-- START Selection --

Inmate 'sorry' for wounding guards

 


A triple killer who stabbed his prison guards apologised today for wounding three officers in a savage attack outside his cell.

However Kevan Thakrar accused prison officers of a "stitch-up" intended to ensure he spent the rest of his life behind bars.

The 24-year-old, who is on trial for attempted murder and wounding with intent, claimed there was a conspiracy of silence among prison staff with regard to assaults by prison officers on inmates.

The former student and shop assistant told a jury at Newcastle Crown Court prison officers operated according to a principal of "see no evil, hear no evil" when it came to their colleagues' "abuse of power".

He said he was denied food and sleep the night before he used a broken bottle of hot pepper sauce to maim officers Craig Wylde, Claire Lewis and Neil Walker at Frankland High Security Prison, County Durham, in March last year.

He said: "It is obviously wrong what happened, the individuals that have been hurt, and I am sorry for that, but it should not have come to that.

"If you put an animal in a cage and you poke it, poke it and poke it and then unlock the door it is not going to just sit there is it?"

He accused wardens of planting the empty bottle in his cell in the hope he would use it to harm himself.

He claimed it was part of a plot to prevent him from attending court to appeal against his conviction in 2008 for the murders of three men and attempted murder of two women in a drug dispute.

-- END Selection --
-- START Entries shown --

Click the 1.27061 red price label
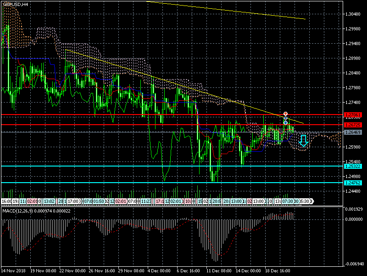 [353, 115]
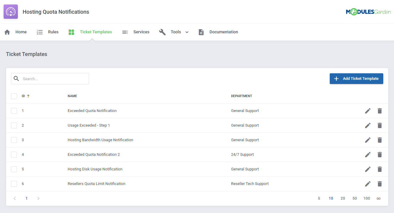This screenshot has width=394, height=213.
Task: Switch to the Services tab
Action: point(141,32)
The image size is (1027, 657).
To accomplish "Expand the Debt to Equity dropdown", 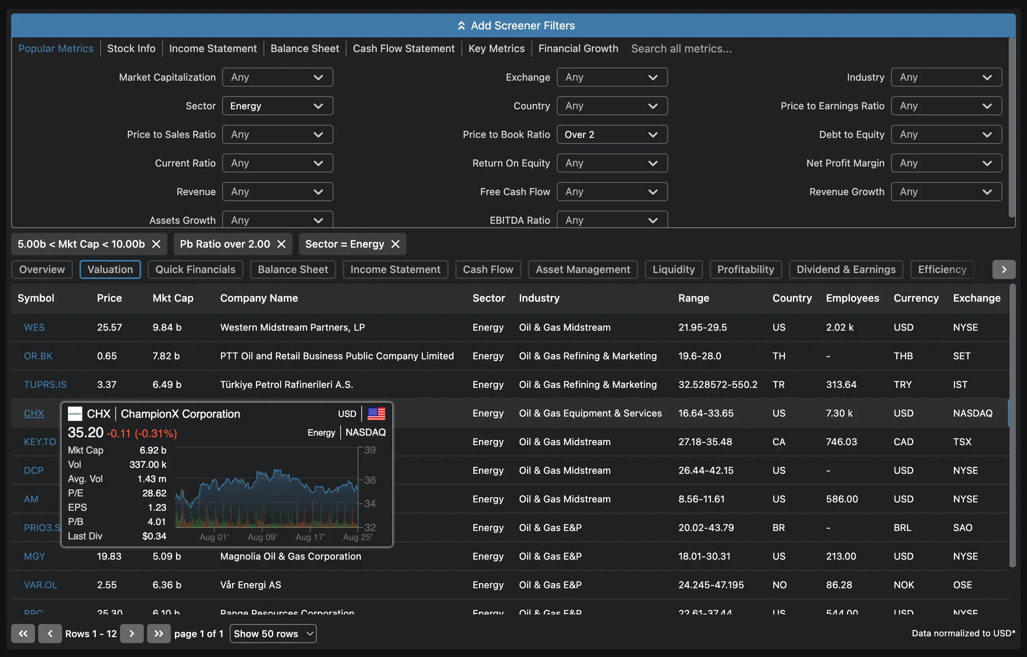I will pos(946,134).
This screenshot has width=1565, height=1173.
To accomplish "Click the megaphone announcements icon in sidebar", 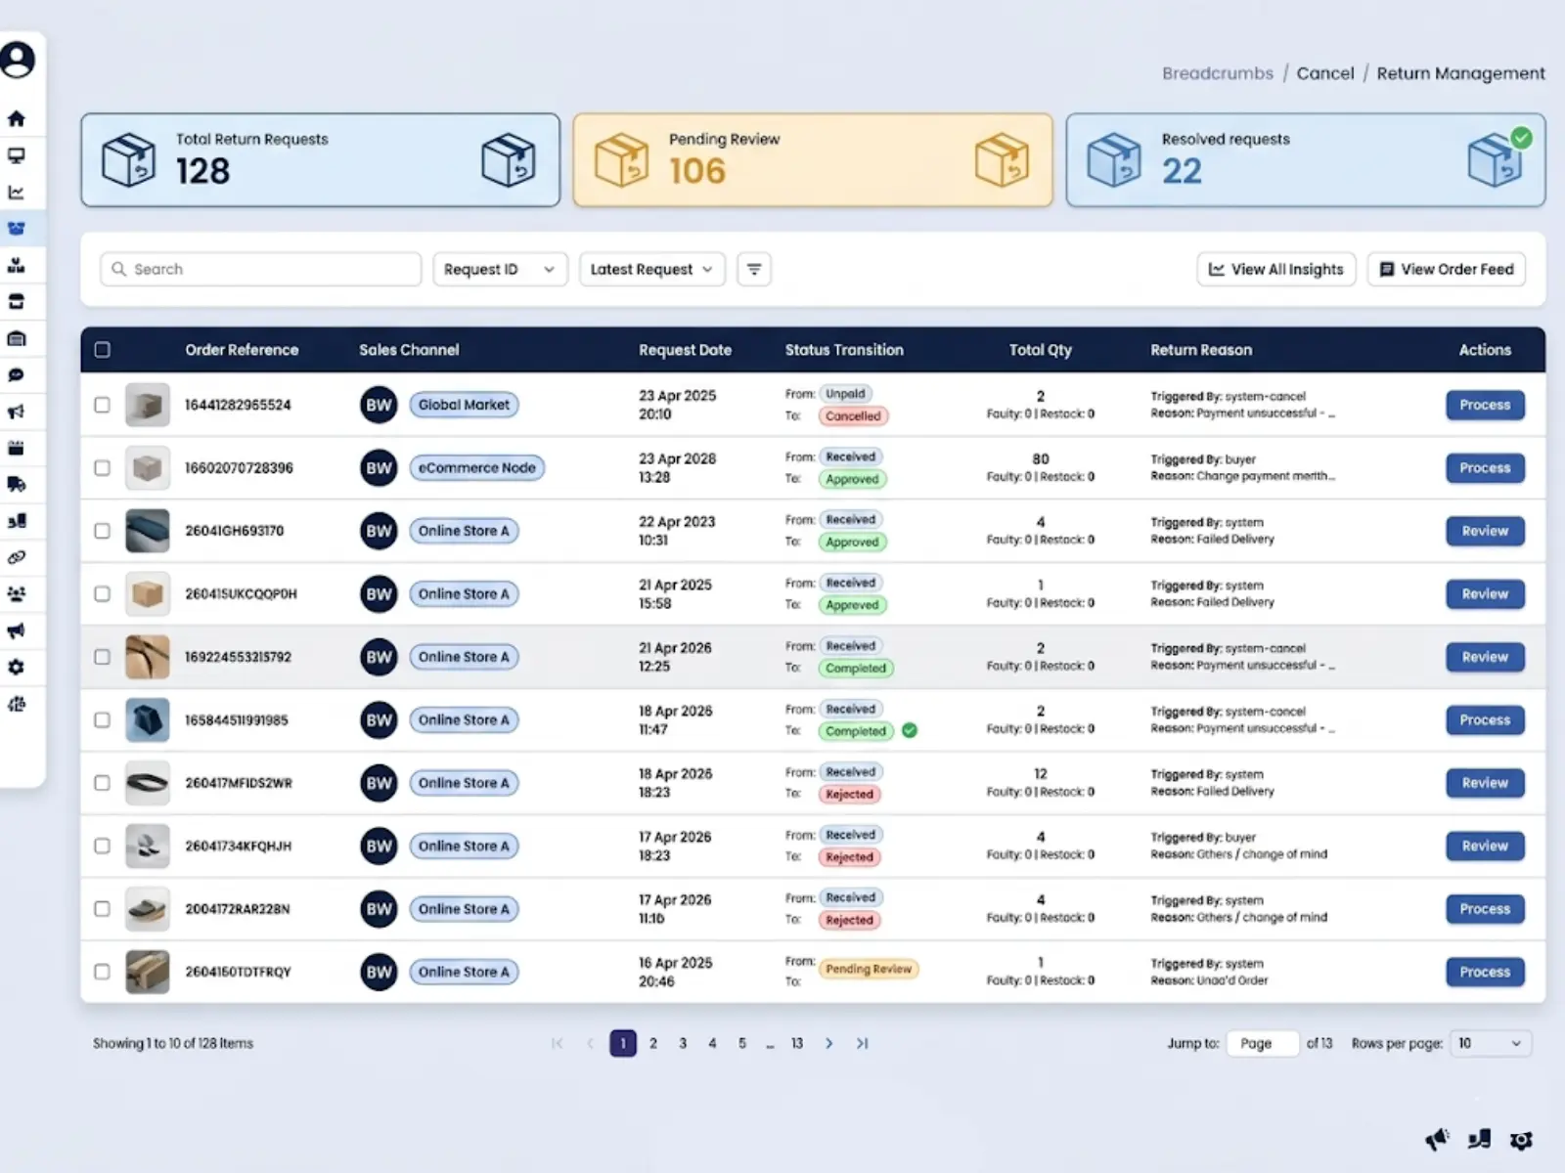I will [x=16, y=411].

-- END Entries shown --

[Work to do]
#1 In the article about the inmate's trial, what did he use to wound the three officers?
#2 Rewrite the paragraph in the article about the inmate's trial that begins "He said he was denied food and sleep" as a short bulleted list that keeps its main facts.
#3 Continue the article about the inmate's trial from its last paragraph.

[Expected results]
#1 A broken bottle of hot pepper sauce.

#2
- He said he was denied food and sleep the night before the attack.
- He used a broken bottle of hot pepper sauce as the weapon.
- He maimed officers Craig Wylde, Claire Lewis and Neil Walker.
- The attack took place at Frankland High Security Prison, County Durham, in March last year.

#3
Cross examining, prosecutor Tim Gittins said had tried to kill officers Wylde and Lewis with the bottle.

He said: "It had chunky, thick glass and it was empty, ready to be made into a weapon.

"It was a nice, handy size to be used as a weapon, as a shank.

"You made it into a very effective weapon, one capable of inflicting fatal violence, didn't you?"

Thakrar, originally from Stevenage, in Hertfordshire, replied: "I was not in control.

"I was not thinking right.

"You're trying to imply I was capable of making rational decisions having not slept, having not eaten, and having all those thoughts running round in my head.

"I had been awake all night.

"I was ready to go home in a few weeks after my appeal.

"Why would I do that?

"I believed I was going home.

"I should have gone home."

The court heard Thakrar may have been suffering from post traumatic stress disorder at the time of the attack, as a result of his experiences in the British penal system since being locked up in 2007.

He denies all charges, saying he lashed out at the guards in self defence because he believed he was about to be attacked himself.

The trial continues tomorrow.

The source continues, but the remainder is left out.